**Instructions for the task**
Every record must appear in the response exactly as given.

**The records**
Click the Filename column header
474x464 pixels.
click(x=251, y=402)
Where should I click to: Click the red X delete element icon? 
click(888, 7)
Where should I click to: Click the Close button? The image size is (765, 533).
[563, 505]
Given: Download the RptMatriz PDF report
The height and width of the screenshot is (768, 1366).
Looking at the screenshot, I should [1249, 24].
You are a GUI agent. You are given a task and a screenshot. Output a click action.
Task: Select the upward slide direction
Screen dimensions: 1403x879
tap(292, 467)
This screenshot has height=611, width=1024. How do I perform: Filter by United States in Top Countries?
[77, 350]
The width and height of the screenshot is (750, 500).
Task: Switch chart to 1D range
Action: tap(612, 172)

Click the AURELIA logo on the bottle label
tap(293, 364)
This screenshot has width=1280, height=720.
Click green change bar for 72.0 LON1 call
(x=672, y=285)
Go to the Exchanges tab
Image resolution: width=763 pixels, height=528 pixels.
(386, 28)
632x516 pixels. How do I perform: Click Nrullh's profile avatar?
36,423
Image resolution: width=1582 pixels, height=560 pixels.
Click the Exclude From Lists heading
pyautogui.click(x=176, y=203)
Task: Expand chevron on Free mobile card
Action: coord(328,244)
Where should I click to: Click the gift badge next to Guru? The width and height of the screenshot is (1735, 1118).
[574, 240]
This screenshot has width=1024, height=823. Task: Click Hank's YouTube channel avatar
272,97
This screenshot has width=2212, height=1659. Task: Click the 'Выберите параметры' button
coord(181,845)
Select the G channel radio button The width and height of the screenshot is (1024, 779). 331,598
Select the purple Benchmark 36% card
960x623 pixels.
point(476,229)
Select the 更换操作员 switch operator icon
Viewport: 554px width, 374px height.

**Exercise response**
Click the Filename column header
474x464 pixels.
click(x=251, y=402)
Where should I click to: Click the red X delete element icon? 
click(888, 7)
Where should I click to: Click the Close button? The image size is (765, 533).
[563, 505]
Given: Download the RptMatriz PDF report
The height and width of the screenshot is (768, 1366).
Looking at the screenshot, I should [1249, 24].
You are a GUI agent. You are given a task and a screenshot. Output a click action.
Task: Select the upward slide direction
Screen dimensions: 1403x879
tap(292, 467)
This screenshot has height=611, width=1024. How do I perform: Filter by United States in Top Countries?
[77, 350]
The width and height of the screenshot is (750, 500).
Task: Switch chart to 1D range
Action: tap(612, 172)

Click the AURELIA logo on the bottle label
tap(293, 364)
This screenshot has width=1280, height=720.
Click green change bar for 72.0 LON1 call
(x=672, y=285)
Go to the Exchanges tab
Image resolution: width=763 pixels, height=528 pixels.
(386, 28)
632x516 pixels. How do I perform: Click Nrullh's profile avatar?
36,423
Image resolution: width=1582 pixels, height=560 pixels.
Click the Exclude From Lists heading
pyautogui.click(x=176, y=203)
Task: Expand chevron on Free mobile card
Action: coord(328,244)
Where should I click to: Click the gift badge next to Guru? The width and height of the screenshot is (1735, 1118).
[574, 240]
This screenshot has width=1024, height=823. Task: Click Hank's YouTube channel avatar
272,97
This screenshot has width=2212, height=1659. Task: Click the 'Выберите параметры' button
coord(181,845)
Select the G channel radio button The width and height of the screenshot is (1024, 779). 331,598
Select the purple Benchmark 36% card
960x623 pixels.
point(476,229)
Select the 更换操作员 switch operator icon
Viewport: 554px width, 374px height.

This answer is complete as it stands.